◆ **Given problem**
Reproduce the records verbatim, beginning with the line that contains "Open the Version Control settings category" and continuing through the line that contains "Action: pyautogui.click(x=182, y=544)".

◆ **Records on locating words and elements**
------------------------------------------------
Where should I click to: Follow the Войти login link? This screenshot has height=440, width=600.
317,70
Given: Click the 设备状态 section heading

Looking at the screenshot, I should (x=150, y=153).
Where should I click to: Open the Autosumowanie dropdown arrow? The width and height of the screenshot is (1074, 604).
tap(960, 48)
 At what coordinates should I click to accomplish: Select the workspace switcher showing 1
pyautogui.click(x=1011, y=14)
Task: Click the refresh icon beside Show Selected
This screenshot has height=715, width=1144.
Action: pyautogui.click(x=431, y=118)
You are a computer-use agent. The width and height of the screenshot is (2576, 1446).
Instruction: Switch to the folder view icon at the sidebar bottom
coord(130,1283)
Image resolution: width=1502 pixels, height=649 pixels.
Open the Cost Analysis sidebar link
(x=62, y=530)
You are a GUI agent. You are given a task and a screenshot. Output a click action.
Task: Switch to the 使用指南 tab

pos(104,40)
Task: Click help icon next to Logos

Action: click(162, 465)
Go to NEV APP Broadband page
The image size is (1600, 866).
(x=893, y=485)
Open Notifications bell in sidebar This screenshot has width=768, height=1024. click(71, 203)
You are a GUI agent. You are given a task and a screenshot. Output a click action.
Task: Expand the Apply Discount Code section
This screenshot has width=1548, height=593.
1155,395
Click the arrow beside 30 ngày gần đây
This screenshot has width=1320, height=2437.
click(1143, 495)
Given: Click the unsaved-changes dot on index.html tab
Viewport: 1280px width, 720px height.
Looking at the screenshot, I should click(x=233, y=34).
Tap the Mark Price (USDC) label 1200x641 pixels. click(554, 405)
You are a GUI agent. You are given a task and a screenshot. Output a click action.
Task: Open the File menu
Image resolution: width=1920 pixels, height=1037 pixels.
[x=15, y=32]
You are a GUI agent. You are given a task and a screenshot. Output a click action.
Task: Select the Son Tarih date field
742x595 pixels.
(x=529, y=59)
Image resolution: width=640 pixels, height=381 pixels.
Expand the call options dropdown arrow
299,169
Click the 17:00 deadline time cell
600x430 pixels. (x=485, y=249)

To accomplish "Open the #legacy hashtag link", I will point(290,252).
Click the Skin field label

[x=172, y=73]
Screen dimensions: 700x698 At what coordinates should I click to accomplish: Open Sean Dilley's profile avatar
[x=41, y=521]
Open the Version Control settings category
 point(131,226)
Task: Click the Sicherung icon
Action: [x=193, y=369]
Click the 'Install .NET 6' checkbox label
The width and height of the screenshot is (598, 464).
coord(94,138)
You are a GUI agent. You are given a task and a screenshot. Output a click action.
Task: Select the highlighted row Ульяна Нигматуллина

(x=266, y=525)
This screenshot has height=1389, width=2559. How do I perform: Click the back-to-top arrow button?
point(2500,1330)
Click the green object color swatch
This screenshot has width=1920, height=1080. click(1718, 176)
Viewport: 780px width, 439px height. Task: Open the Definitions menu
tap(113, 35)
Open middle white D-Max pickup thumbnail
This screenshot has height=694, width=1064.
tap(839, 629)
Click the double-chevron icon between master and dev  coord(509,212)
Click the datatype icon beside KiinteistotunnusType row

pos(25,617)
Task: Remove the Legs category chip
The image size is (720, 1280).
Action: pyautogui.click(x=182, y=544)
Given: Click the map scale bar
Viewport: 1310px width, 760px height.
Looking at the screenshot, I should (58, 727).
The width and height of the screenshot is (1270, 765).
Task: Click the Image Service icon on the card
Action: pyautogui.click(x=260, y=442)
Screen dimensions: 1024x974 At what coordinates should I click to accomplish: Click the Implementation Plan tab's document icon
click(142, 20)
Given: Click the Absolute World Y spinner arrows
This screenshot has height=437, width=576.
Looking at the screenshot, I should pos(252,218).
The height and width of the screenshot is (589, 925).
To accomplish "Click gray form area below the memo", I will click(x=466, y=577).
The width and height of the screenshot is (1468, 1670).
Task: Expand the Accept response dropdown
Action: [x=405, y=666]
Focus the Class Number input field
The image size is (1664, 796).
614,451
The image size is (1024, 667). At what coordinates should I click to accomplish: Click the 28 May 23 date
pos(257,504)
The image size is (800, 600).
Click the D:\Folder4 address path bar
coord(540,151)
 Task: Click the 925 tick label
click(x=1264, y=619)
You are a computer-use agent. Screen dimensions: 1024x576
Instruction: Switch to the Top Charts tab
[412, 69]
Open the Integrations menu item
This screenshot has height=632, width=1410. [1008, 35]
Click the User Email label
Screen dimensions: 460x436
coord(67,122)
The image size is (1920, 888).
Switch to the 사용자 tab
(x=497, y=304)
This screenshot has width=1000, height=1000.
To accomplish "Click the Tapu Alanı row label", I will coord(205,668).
------------------------------------------------
◆ **Problem solution**
Open the Version Control settings category
 point(131,226)
Task: Click the Sicherung icon
Action: [x=193, y=369]
Click the 'Install .NET 6' checkbox label
The width and height of the screenshot is (598, 464).
coord(94,138)
You are a GUI agent. You are given a task and a screenshot. Output a click action.
Task: Select the highlighted row Ульяна Нигматуллина

(x=266, y=525)
This screenshot has height=1389, width=2559. How do I perform: Click the back-to-top arrow button?
point(2500,1330)
Click the green object color swatch
This screenshot has width=1920, height=1080. click(1718, 176)
Viewport: 780px width, 439px height. Task: Open the Definitions menu
tap(113, 35)
Open middle white D-Max pickup thumbnail
This screenshot has height=694, width=1064.
tap(839, 629)
Click the double-chevron icon between master and dev  coord(509,212)
Click the datatype icon beside KiinteistotunnusType row

pos(25,617)
Task: Remove the Legs category chip
The image size is (720, 1280).
Action: pyautogui.click(x=182, y=544)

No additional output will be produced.